Os desbloqueadores são simples. A proposta tem de ser rápida. Todos vivemos sob uma pressão imensa e luta-se muito para dar conta apenas da lista de tarefas do dia a dia. Aderir a uma segunda, terceira causa soa como loucura para muitos jovens. Mas se você chamá-los pra fazer algo significativo na hora do almoço, aí alguns toparão! Se for de graça, melhor ainda. Caso ele tenha liberdade para agir como quiser, aí o convite torna-se mais interessante. Se forem adicionados a esse pacote a diversão e participação dos amigos, a adesão aumenta mais um pouco. Se conseguirmos somar velocidade, autonomia e um significado, a grande maioria da humanidade vai querer contribuir.
Você tem exemplos dessas microrrevoluções?
Um exemplo foi o Jogo Oásis Santa Catarina [da época da enchente do rio Itajaí]. Destaco também os flash mobs – convocações realizadas na internet para atos-relâmpago que reúnem centenas de pessoas. E o nosso mais novo projeto, o “Play the call”, que pretende engajar 2 bilhões de pessoas nos próximos quatro anos em ações “mão na massa” para reverter o processo de destruição da biosfera.
Você considera que o saldo líquido dessas pequenas mudanças na sociedade é positivo?
Positivo é de qualquer forma. Mesmo pequenas, essas microrrevoluções transformam para melhor a vida das pessoas – e, muitas vezes, de modo definitivo. Também vejo que elas estão apontando um caminho, revelando uma tendência.
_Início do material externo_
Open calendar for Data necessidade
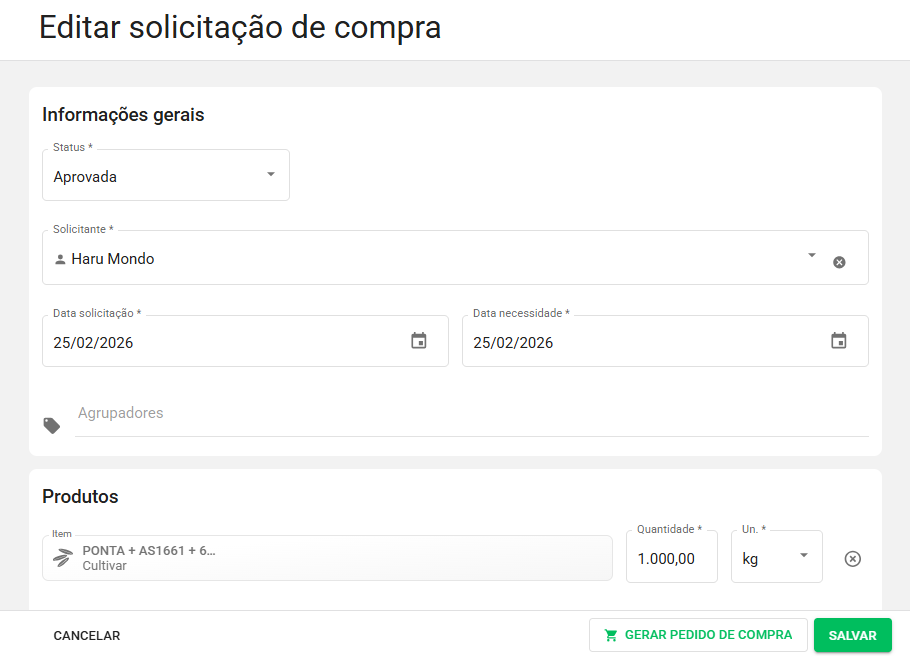Viewport: 910px width, 656px height. 839,341
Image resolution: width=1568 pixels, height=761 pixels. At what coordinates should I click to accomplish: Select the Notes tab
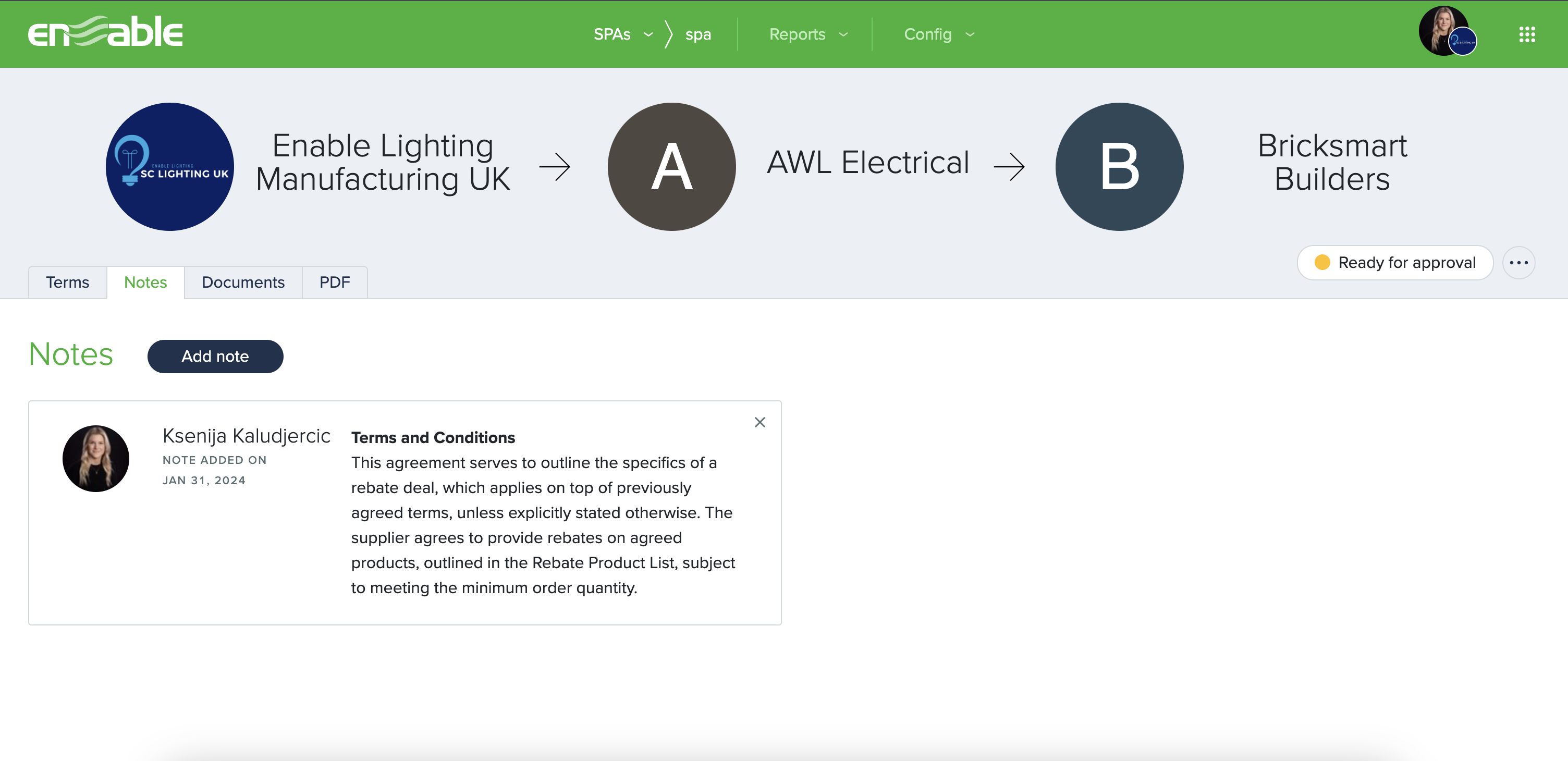tap(145, 283)
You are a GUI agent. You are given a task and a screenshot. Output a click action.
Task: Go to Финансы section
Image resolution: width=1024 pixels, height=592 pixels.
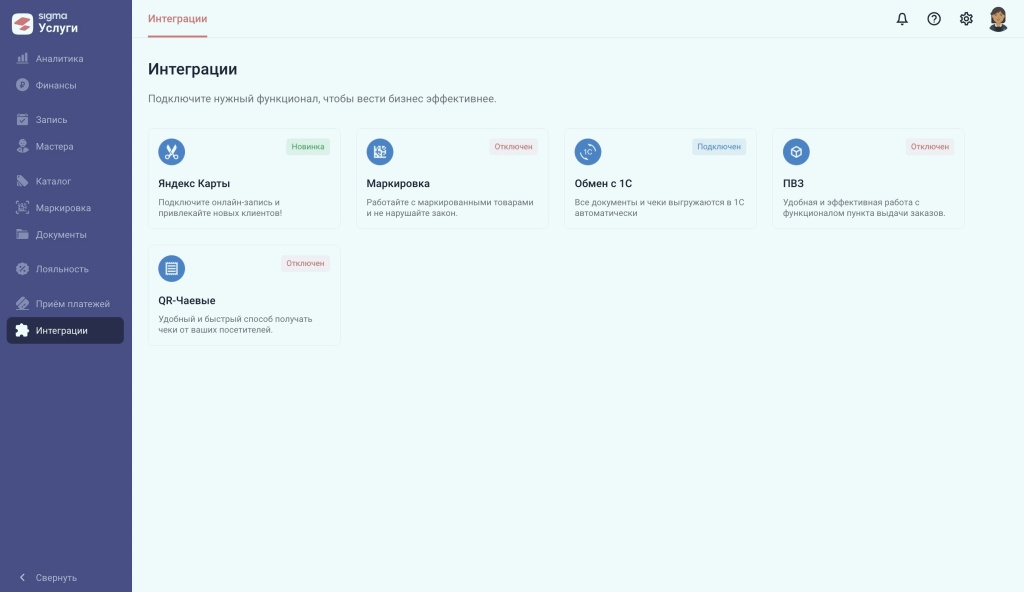click(56, 85)
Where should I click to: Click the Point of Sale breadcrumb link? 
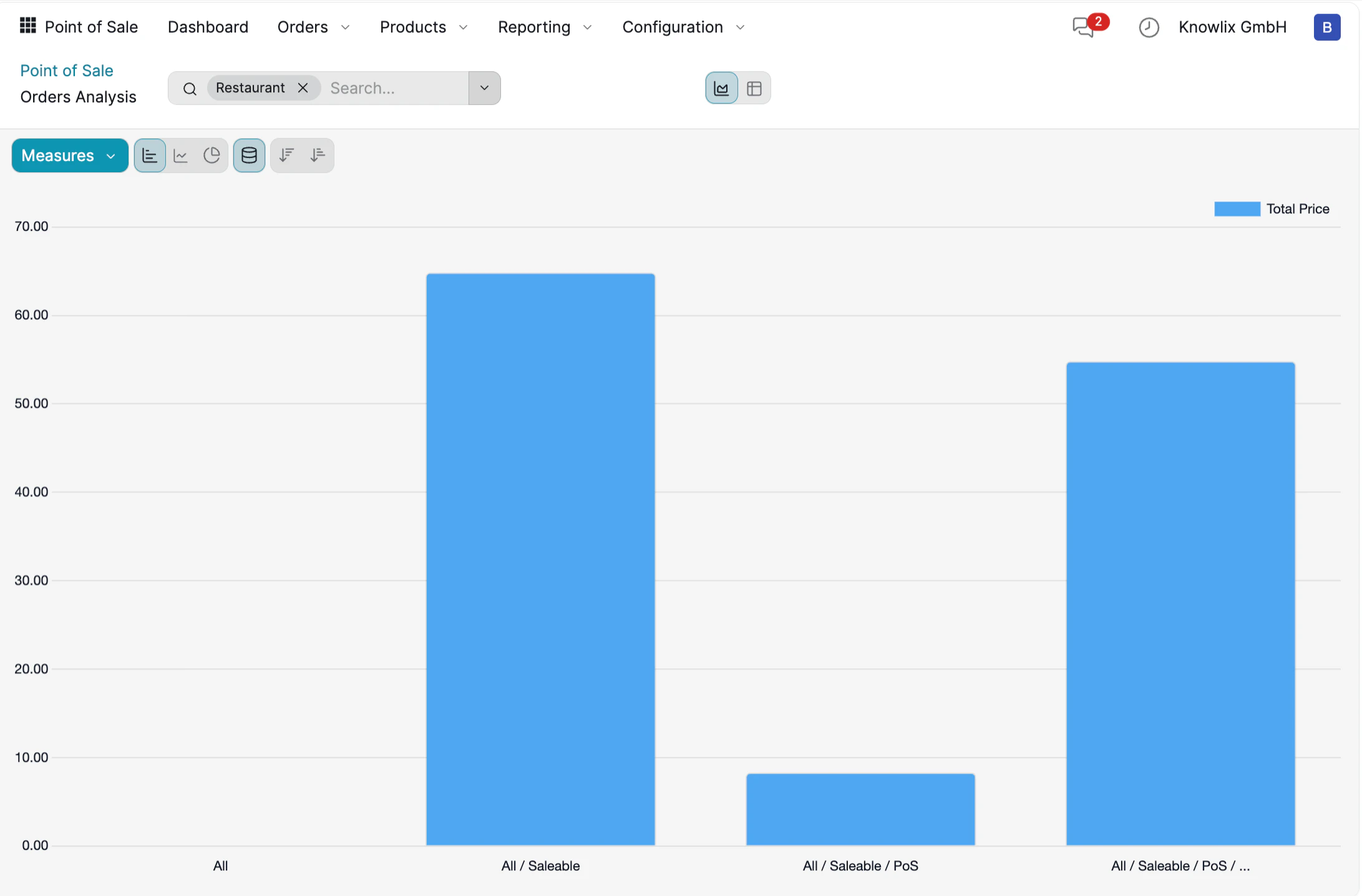click(66, 70)
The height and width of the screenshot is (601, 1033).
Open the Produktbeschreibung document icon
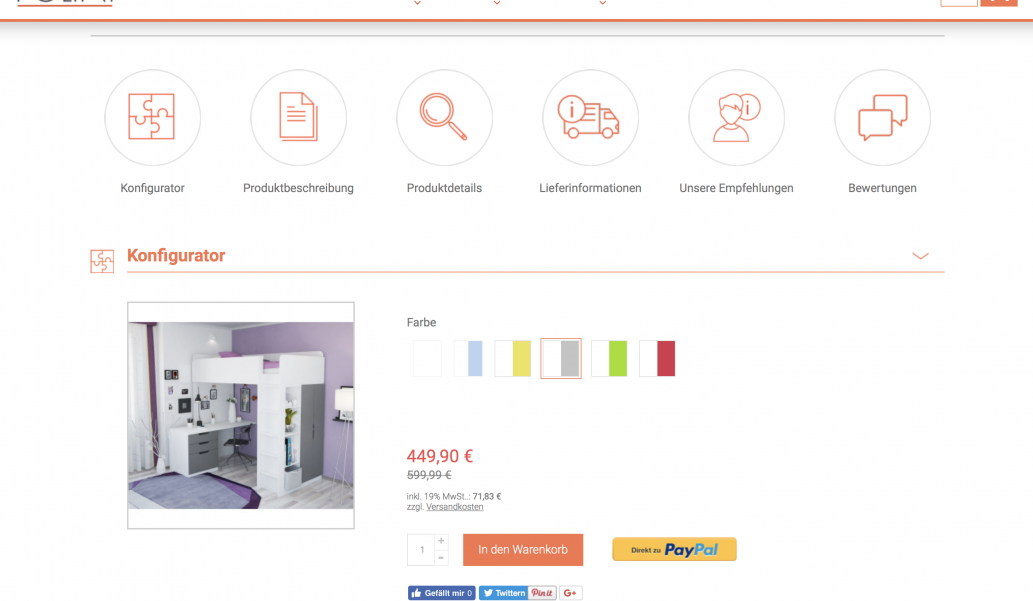click(x=298, y=117)
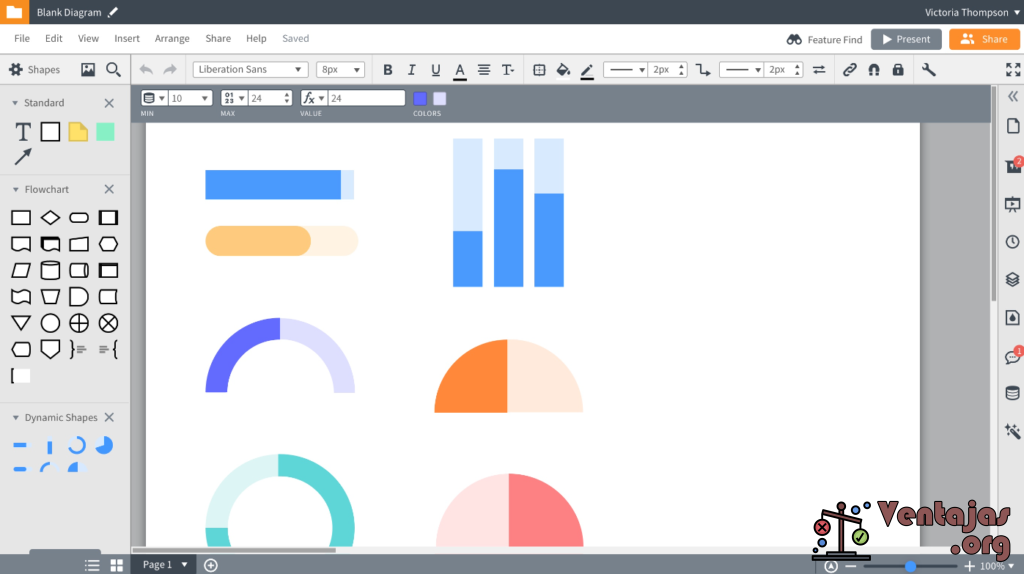Open the History clock icon
Image resolution: width=1024 pixels, height=574 pixels.
pyautogui.click(x=1012, y=242)
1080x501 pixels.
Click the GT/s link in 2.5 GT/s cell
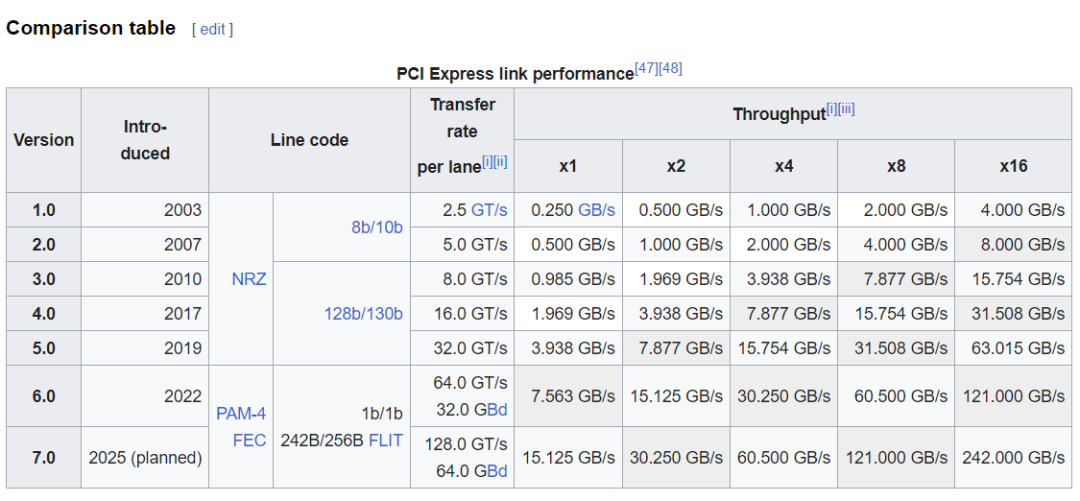(490, 210)
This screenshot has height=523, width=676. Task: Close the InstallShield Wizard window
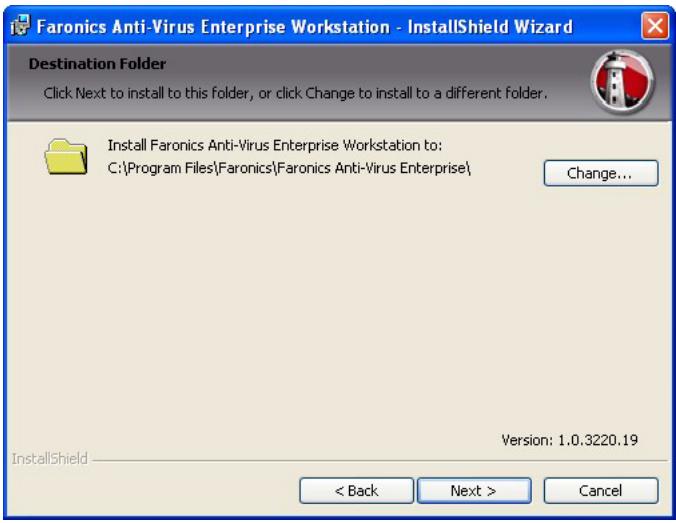654,26
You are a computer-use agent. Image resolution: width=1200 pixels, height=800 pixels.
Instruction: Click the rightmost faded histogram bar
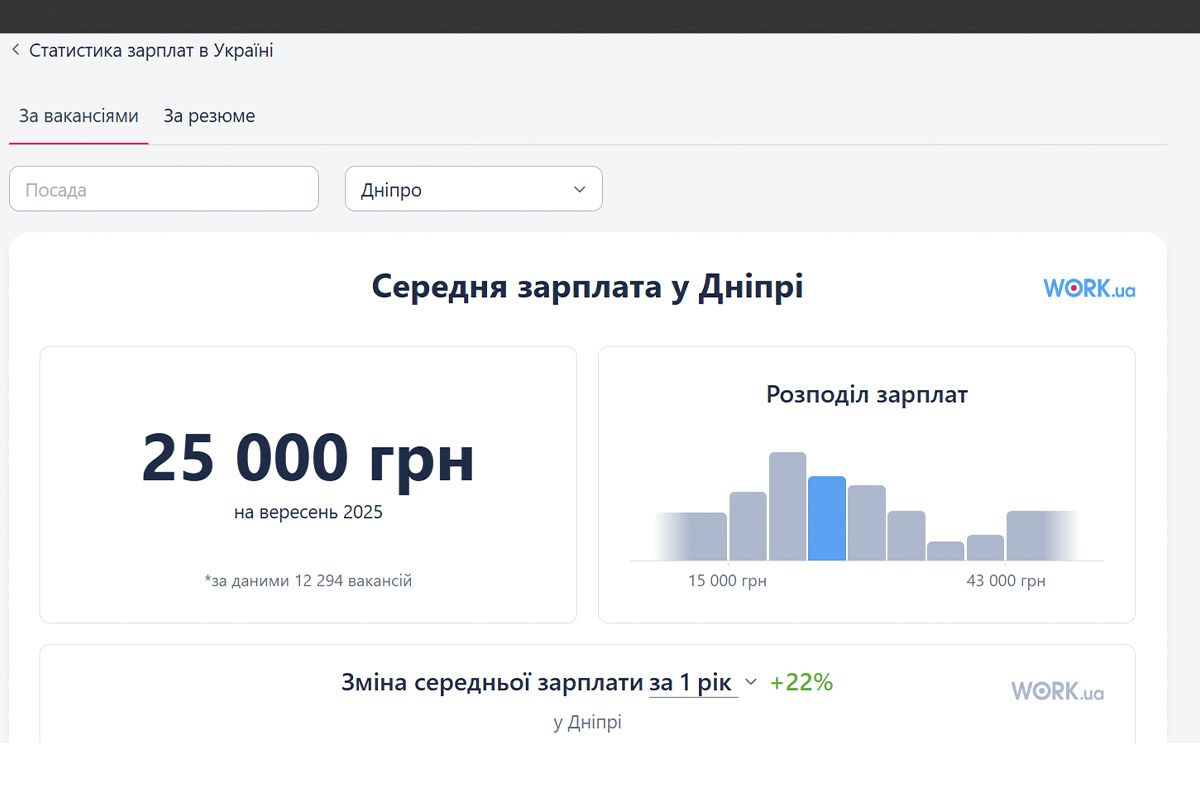pyautogui.click(x=1042, y=536)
Acredito que essa “onda” está chegando, se insinuando e ampliando. Minha visão é que algo bonito vem por aí se a gente trabalhar – ou melhor, brincar bem.
Como você vê o jovem líder brasileiro, especificamente?
São muitos perfis, não enxergo um padrão claro ainda. Há o jovem brasileiro – que eu gosto de ver e acompanhar – que é cada vez mais engajado socialmente, criativo, que encontra soluções jovens e inovadoras que harmonizam com sua visão de mundo. Eles são silenciosos, estão mais interessados em fazer do que aparecer, ou se promover, e sabem equilibrar transformação do mundo com bem-estar pessoal. Eles não agem como se fosse um sacrifício, mesmo quando têm dedicação total. São agregadores e gostam de chamar os outros, de trocar informações, de colaborar.
Quais dicas gostaria de deixar para esses jovens?
Seja lá o que você faça, seja lá qual for o seu “chamado” no mundo, não lute por isso. Não se sacrifique. Brinque com isso. Adicione felicidade e permita que todos os seus amigos possam participar também. O mundo que a gente está sonhando construir já começa aqui e agora. Não só lá na frente.